_Supplied text_:

- Genre: Comedy;
- Created by: Paulo Vieira
- Written by: Paulo Vieira; Maurício Rizzo; Bia Braune; Caito Mainier; Nathália Cruz; Patrick Sonata;
- Directed by: Luis Felipe Sá
- Starring: Aílton Graça; Otávio Müller; Dira Paes; Yves Miguel; João Pedro Martins; Paulo Vieira (narrator);
- Theme music composer: Juraildes da Cruz
- Opening theme: "Nois é Jeca Mais é Joia" by Genésio Tocantins
- Country of origin: Brazil
- Original language: Portuguese
- No. of seasons: 1
- No. of episodes: 16

Production
- Executive producer: Claudio Dager
- Producer: Leilanie Silva
- Production location: Brazil
- Camera setup: Single-camera
- Running time: 30 min.
- Production company: Estúdios Globo

Original release
- Network: Globoplay
- Release: May 22, 2025 – present

= Pablo & Luisão =

Brazilian TV show

Pablo & Luisão is a Brazilian semi-autobiographical sitcom created by Paulo Vieira, directed by Luis Felipe Sá and produced by Estúdios Globo. The first season premiered on 22 May 2025 on the streaming platform Globoplay, and later premiering on TV Globo on July 7 2025.

Loosely inspired by Vieira's childhood memories of his father and best friend's exploits together, the series stars Aílton Graça, Otávio Müller, Dira Paes, Yves Miguel, and João Pedro Martins in the leading roles. and is written by Vieira in partnership with Bia Braune, Caito Mainier, Maurício Rizzo, Nathalia Cruz, and Patrick Sonata.

== Premise ==
The series follows the entertaining and chaotic adventures of Luisão (Ailton Graça), father of comedian Paulo Vieira, and his inseparable friend Pablo (Otávio Müller). Together, they constantly come up with crazy plans that end up having unusual consequences – especially for Paulo's children (Yves Miguel), his brother Neto (João Pedro Martins) and the boys' mother, Conceição (Dira Paes). Inspired by real events from Paulo Vieira's childhood, the plot mixes humour and family affection.

_Data provided_:
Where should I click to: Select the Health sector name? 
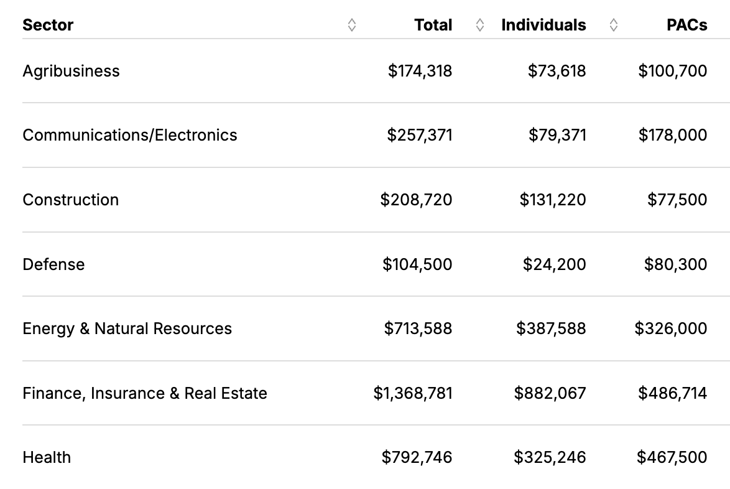tap(47, 457)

_What to do_:
Answer these from the Pablo & Luisão page:
(a) Who composed the show's theme music?
(b) On what date did the series premiere on TV Globo?
(c) Which actor plays Pablo?

_Exercise result_:
(a) Juraildes da Cruz
(b) July 7, 2025
(c) Otávio Müller